[Entries from a dataset]
□ □ □ □ □ □ □

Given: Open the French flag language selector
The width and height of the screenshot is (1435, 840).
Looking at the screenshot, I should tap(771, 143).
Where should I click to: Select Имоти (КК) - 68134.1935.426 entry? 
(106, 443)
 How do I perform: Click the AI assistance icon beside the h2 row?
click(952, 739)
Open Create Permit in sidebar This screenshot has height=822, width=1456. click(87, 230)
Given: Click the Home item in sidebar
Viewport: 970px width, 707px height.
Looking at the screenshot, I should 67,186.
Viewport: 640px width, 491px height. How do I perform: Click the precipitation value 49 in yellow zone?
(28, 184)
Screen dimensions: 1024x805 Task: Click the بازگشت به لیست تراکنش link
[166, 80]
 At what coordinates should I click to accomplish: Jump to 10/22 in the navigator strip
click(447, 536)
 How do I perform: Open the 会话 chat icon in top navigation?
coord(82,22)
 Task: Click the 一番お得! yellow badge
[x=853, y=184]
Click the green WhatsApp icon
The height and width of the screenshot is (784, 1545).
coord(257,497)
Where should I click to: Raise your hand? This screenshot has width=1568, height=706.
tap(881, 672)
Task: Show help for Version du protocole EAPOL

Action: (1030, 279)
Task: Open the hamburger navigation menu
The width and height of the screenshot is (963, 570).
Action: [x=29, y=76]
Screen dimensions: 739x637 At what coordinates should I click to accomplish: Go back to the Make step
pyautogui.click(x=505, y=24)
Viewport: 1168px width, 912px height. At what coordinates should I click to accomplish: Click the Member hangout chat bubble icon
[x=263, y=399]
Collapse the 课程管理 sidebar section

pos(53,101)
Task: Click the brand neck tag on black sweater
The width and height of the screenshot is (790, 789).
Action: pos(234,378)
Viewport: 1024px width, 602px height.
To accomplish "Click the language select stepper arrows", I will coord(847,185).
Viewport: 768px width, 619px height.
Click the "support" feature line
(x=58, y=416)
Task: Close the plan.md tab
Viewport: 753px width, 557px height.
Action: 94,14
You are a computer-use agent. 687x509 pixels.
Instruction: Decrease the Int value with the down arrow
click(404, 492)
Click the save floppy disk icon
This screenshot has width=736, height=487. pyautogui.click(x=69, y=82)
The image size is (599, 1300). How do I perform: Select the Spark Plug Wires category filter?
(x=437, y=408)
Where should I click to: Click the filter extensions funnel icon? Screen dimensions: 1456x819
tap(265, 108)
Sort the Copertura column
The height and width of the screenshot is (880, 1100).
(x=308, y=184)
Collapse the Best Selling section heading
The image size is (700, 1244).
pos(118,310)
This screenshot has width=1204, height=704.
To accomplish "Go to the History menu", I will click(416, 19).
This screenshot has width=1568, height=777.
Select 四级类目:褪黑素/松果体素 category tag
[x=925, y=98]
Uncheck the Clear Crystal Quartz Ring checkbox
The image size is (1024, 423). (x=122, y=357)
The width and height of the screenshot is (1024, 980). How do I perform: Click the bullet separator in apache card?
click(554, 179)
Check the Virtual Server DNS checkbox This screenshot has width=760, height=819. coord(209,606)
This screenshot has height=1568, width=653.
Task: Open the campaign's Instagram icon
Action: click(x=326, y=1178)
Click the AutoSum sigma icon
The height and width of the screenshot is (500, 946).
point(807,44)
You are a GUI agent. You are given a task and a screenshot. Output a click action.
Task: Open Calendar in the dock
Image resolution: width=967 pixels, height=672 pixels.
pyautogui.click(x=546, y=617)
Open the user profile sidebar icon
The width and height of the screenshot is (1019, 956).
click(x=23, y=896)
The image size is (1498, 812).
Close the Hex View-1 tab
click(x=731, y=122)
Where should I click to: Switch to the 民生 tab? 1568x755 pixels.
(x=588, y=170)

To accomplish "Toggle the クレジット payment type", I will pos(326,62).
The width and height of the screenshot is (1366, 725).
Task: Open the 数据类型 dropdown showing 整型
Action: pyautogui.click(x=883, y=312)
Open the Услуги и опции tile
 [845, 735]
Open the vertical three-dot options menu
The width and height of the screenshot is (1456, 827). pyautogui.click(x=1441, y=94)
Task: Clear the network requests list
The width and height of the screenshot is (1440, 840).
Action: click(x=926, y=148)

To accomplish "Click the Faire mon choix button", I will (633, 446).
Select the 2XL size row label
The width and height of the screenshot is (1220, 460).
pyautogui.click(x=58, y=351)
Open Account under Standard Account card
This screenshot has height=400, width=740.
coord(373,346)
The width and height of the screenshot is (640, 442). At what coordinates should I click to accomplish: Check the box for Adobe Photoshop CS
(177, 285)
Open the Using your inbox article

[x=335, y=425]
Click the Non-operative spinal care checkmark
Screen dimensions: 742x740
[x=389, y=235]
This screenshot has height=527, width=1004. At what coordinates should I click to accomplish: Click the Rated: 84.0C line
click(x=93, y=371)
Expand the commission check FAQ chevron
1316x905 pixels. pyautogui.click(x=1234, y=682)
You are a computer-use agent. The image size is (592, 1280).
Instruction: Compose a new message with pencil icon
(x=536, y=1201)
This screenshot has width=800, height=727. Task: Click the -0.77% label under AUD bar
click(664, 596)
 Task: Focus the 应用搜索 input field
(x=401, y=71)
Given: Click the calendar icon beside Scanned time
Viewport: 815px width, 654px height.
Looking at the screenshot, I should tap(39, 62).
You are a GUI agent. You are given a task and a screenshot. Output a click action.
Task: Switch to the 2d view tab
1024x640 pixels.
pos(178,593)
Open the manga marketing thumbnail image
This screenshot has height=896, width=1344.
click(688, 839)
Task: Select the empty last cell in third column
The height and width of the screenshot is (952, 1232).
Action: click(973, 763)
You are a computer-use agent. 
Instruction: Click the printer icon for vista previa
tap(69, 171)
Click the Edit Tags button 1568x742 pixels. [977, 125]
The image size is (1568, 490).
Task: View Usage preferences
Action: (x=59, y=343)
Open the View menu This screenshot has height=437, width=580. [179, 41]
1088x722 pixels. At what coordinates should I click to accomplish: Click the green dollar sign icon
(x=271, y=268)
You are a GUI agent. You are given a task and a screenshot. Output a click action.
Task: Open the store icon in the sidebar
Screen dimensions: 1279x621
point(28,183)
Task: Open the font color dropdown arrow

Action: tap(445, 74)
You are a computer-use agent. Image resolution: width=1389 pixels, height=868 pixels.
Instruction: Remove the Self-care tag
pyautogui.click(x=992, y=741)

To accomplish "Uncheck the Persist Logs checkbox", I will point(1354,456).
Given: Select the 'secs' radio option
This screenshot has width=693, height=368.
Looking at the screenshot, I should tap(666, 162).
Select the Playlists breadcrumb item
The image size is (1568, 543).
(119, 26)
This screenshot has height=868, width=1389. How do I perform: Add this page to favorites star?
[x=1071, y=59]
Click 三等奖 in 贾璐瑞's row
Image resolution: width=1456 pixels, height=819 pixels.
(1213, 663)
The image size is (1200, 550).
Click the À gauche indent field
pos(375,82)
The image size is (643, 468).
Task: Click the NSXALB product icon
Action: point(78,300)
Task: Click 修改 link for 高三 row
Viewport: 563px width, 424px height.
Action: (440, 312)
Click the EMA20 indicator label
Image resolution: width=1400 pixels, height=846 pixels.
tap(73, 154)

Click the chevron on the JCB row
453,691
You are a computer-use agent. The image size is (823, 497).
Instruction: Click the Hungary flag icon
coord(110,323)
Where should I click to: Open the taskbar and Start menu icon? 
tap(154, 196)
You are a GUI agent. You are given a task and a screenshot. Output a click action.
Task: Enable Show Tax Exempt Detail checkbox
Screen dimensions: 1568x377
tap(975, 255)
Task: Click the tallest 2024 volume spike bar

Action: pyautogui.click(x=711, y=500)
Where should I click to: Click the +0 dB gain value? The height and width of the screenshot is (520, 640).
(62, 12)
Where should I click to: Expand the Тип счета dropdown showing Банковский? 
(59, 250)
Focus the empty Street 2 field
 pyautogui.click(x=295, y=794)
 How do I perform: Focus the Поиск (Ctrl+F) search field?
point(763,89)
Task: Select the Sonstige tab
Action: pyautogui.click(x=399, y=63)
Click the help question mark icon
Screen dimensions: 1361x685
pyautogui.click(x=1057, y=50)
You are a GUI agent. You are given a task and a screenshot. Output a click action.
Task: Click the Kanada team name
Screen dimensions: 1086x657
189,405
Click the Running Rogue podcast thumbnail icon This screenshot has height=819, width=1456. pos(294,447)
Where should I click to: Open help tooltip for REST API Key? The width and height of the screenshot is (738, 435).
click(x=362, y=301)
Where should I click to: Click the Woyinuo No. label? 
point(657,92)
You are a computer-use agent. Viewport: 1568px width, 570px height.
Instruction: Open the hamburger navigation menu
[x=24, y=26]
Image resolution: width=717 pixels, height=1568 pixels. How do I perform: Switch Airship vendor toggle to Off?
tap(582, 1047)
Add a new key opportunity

□ □ □ □ □ □ □

--- To do ---
Rewrite the rows in the stretch from the line containing "Click the Running" through the line containing "[x=24, y=26]", requests included, multiplying each click coordinate in the answers by 0.9 and rounding to whole numbers, halves up. Leave every other number unchanged, including the width and height figures in the requests.

--- Solution ---
Click the Running Rogue podcast thumbnail icon This screenshot has height=819, width=1456. pos(265,402)
Where should I click to: Open help tooltip for REST API Key? The width and height of the screenshot is (738, 435).
click(x=326, y=271)
Where should I click to: Click the Woyinuo No. label? 
point(591,83)
You are a computer-use agent. Viewport: 1568px width, 570px height.
Instruction: Open the hamburger navigation menu
[x=22, y=23]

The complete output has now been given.